Longtime KSAT 12 sports anchor and director Greg Simmons was arrested Friday morning on suspicion of driving while intoxicated. He was reportedly coming home from a bar on San Antonio’s Northwest Side.

Simmons, 67, was stopped by a Bexar County Sheriff’s Office deputy after he was found driving around 20 mph and drifting between lanes, according to KSAT.

The anchor was pulled over on Evans Road after a deputy reportedly followed him for close to five minutes with his lights and siren on. Reports say that Simmons smelled of alcohol and struggled to maintain his balance while trying to walk.

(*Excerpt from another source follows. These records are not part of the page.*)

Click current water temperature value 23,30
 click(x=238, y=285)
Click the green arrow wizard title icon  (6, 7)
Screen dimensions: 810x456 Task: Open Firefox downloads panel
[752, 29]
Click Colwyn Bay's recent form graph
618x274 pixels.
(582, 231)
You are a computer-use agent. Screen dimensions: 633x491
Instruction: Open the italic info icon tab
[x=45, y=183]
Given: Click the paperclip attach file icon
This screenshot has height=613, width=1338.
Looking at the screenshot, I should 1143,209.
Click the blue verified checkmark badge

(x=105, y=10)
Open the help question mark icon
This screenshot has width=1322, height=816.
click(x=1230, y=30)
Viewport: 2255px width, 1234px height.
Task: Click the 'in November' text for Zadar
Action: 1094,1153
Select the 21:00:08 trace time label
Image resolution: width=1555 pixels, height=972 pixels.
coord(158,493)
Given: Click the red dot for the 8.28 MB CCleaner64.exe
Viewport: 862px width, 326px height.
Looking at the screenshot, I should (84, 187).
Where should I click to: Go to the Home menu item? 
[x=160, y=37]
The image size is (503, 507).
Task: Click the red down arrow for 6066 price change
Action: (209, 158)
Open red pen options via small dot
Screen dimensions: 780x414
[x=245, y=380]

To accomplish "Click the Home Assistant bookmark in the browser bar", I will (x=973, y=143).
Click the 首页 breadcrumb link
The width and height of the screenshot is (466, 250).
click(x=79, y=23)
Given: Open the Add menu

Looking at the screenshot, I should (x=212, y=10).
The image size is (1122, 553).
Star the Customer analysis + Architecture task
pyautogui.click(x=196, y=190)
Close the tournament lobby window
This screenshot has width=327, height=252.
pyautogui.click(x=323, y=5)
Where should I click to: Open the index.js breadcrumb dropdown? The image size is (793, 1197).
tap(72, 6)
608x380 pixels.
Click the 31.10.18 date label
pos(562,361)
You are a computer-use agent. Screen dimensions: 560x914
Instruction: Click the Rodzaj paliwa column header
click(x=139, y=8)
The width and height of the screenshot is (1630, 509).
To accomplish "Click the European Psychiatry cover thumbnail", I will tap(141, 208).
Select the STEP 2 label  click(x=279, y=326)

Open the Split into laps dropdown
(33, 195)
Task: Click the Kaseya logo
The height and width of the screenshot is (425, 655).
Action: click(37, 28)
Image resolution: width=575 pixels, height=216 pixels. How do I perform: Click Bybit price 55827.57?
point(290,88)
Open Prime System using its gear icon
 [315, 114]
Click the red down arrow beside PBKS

The deputy reported that Simmons couldn’t recite the alphabet correctly and handed the officer his credit card instead of his driver’s license.

The deputy also requested a blood draw warrant since Simmons refused to take a breathalyzer test, KSAT reports. He was transported to the Bexar County jail, where a search warrant was processed and a nurse took a blood sample.

Court records show that Simmons was charged with DWI, a class B misdemeanor.

He was scheduled to be seen by a magistrate Friday morning and released on a personal recognizance bond of $1,000.

KSAT 12 Vice President and General Manager Ashley Parker said in a released statement: “KSAT 12 can confirm that one of our employees was arrested for suspicion of driving while intoxicated on January 27, 2023. In the meantime, we ask that you respect the privacy of all involved and refrain from speculation or conjecture. We will continue to monitor the situation and will provide updates as they become available.”

The sports anchor has worked at KSAT since 1980, according to the news station. He has no prior criminal history.

Under the Texas Penal Code, a Class B misdemeanor from DWI is punishable by up to six months in jail and a fine of up to $2,000. People convicted of DWI also can have their driver’s licenses suspended for up to a year and be ordered to perform community service and undergo treatment.

Prosecutors must be able to prove that the defendant was under the influence or had blood alcohol concentration (BAC) of 0.08 percent or higher at the time of driving. To do this, the prosecution will rely on the results of the breath or blood test.

If the defendant refused testing, the prosecution would have to prove he or she was under the influence with other evidence, including evidence of driving conduct and performance on field sobriety tests (FSTs).